The California justice system depends on the idea that everyone who is involved in a case behaves with complete honesty. The problem with this system is that some humans are quite willing to lie to police officers, other witnesses, juries, and lawyers. Providing false evidence on a case is a perfect example of how people lie about a case and upset the entire system.
When a person provides false evidence, they do so because they want to avoid getting into trouble themselves, they are trying to deliberately hurt or assist the defendant’s case, or they’re simply a dishonest person. Most of the people involved with California’s legal system aren’t concerned about why someone provided false evidence. They’re more interested in punishing the perpetrator and using them as an example of what happens when false evidence is given. The hope is that by charging, convicting, and punishing everyone who is caught providing false evidence, others will be discouraged from trying a similar thing in the future.

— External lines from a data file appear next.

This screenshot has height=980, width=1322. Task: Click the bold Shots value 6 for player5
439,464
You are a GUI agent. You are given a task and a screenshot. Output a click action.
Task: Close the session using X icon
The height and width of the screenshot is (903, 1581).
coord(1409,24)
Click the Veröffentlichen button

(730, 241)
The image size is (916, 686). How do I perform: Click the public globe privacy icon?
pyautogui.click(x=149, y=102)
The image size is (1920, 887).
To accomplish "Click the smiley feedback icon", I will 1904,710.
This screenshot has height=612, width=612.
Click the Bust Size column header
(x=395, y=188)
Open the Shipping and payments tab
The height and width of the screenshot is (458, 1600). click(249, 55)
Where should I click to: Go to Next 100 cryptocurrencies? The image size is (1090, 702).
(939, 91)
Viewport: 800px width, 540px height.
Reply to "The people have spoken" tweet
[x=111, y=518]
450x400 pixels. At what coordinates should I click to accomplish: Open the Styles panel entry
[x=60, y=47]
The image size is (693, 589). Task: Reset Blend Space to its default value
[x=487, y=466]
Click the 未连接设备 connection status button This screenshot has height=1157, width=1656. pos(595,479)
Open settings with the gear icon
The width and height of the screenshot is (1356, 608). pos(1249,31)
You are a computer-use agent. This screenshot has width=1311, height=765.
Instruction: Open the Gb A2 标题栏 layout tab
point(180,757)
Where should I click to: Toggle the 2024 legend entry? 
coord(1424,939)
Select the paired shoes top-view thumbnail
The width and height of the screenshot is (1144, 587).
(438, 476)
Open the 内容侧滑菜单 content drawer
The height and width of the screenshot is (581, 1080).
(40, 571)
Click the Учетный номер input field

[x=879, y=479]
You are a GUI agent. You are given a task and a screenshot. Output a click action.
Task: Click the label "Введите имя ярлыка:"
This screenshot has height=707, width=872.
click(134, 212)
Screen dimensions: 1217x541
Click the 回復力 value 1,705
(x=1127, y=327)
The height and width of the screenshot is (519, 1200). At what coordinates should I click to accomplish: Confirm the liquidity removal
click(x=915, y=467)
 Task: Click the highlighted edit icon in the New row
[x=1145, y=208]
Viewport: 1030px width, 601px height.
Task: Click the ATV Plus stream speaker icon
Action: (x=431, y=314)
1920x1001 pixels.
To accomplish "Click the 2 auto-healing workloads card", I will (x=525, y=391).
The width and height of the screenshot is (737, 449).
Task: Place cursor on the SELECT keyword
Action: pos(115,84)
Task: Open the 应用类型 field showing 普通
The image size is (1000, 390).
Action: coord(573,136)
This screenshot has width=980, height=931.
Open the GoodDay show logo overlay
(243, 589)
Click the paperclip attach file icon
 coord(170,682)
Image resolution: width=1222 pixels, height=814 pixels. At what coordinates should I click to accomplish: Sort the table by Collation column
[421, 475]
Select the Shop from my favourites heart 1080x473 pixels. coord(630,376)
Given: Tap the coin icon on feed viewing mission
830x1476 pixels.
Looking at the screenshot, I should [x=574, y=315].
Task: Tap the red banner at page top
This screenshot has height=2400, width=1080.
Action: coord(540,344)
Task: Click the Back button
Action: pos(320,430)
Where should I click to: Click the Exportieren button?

The issue of providing false evidence is addressed in California’s Penal Code 132 PC. Reading through the law, it quickly becomes apparent that the California lawmakers who created the law had little patience or time for anyone who provided false evidence. The law reads:
“Every person who upon any trial, proceeding, inquiry, or investigation whatever, authorized or permitted by law, offers in evidence, as genuine or true, any book, paper, document, record, or other instrument in writing, knowing the same to have been forged or fraudulently altered or ante-dated, is guilty of felony.”
It’s important to note that you can be charged with providing false evidence even if the case doesn’t make it to court. A perfect example of how you could be charged with providing false evidence is if you provide the police with something like a fake receipt or doctored security camera footage while they’re investigating the crime.
Providing false evidence in California is always a felony. If you’re convicted the maximum sentence is up to three years in a state prison, though the judge may choose felony probation instead, especially if this is the first time you’ve ever been in trouble with the law.